Este fragmento pertenece a la Égloga III de Garcilaso de la Vega, obra cumbre del Renacimiento español del siglo XVI. Como composición pastoril, se enmarca en la corriente de la lírica bucólica, caracterizada por la idealización de la naturaleza y la expresión armónica del sentimiento amoroso. Entre los rasgos de este texto, destaca el uso del endecasílabo de influencia italiana, el tono melancólico, la elegancia formal y la recreación de mitos clásicos situados en un entorno geográfico real.

2. Tema

La descripción idealizada de una naturaleza idílica y armónica que sirve de refugio y marco para la aparición de una ninfa.

3. Estructura externa

  • Métrica: Todos los versos son de arte mayor, concretamente endecasílabos (11 sílabas).
  • Estrofa: El poema está compuesto por octavas reales (estrofas de 8 versos).
  • Rima: Presenta una rima consonante que sigue el esquema fijo y tradicional de la octava real de forma idéntica en ambas estrofas: ABABABCC.

4. Estructura interna

El texto posee una tipología dominantemente descriptiva y se divide en tres partes para configurar un paisaje idealizado:

  • Primera parte (vv. 1-4): Descripción de la calma absoluta del río Tajo mediante una hipérbole sobre la lentitud de su corriente («determinar apenas que llevaba»).
  • Segunda parte (vv. 5-8): Aparición de la ninfa mitológica integrada en el paisaje, descrita con el ideal de belleza renacentista mediante la metáfora del cabello («de oro fino»).
  • Tercera parte (segunda octava): Evocación sensorial que define el tópico del Locus amoenus, destacando la famosa onomatopeya y aliteración final: «en el silencio solo se escuchaba / un susurro de abejas que sonaba».

5. Conclusión

En conclusión, este fragmento de la Égloga III es uno de los mejores ejemplos de la estética clásica y la belleza serena del Renacimiento.

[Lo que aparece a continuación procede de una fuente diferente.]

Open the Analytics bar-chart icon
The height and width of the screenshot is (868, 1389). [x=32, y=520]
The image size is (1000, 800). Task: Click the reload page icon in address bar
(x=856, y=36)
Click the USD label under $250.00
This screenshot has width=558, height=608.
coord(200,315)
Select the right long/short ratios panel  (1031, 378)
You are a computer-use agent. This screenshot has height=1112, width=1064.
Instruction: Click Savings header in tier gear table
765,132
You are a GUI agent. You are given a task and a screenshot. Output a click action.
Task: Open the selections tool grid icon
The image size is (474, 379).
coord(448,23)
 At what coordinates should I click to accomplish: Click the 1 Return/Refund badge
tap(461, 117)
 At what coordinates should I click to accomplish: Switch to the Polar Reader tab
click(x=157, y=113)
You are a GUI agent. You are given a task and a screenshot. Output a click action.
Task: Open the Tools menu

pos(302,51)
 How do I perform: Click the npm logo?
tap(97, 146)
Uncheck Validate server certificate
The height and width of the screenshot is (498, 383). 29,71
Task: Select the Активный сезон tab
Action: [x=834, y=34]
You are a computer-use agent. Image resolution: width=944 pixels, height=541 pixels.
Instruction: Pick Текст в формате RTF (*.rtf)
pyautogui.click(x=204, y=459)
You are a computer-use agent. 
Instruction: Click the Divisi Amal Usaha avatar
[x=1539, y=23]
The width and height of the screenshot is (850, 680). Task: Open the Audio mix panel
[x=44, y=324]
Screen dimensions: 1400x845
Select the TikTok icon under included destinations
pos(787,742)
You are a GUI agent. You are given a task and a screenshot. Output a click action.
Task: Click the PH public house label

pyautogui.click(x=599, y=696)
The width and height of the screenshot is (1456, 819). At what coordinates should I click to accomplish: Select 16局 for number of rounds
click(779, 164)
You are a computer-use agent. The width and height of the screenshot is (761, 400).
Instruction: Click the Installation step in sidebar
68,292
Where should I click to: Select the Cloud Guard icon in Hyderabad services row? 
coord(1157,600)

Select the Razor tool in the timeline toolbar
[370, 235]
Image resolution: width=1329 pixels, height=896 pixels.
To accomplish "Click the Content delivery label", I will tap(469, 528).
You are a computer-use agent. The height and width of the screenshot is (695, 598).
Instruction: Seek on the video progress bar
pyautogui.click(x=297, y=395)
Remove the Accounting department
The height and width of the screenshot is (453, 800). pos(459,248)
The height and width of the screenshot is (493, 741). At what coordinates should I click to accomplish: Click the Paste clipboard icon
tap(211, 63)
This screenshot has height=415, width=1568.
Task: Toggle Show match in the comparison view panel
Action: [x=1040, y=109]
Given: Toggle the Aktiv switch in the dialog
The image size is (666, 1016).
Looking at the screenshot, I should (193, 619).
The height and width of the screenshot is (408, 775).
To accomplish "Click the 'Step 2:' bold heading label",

Garcilaso logra pintar con palabras un escenario perfecto donde el agua, la vegetación, los animales y los elementos mitológicos conviven en absoluta armonía. La maestría técnica del autor, visible especialmente en la recreación acústica del zumbido de las abejas al final, demuestra cómo la poesía renacentista busca el equilibrio perfecto entre la forma estrófica importada de Italia y la evocación de los sentidos.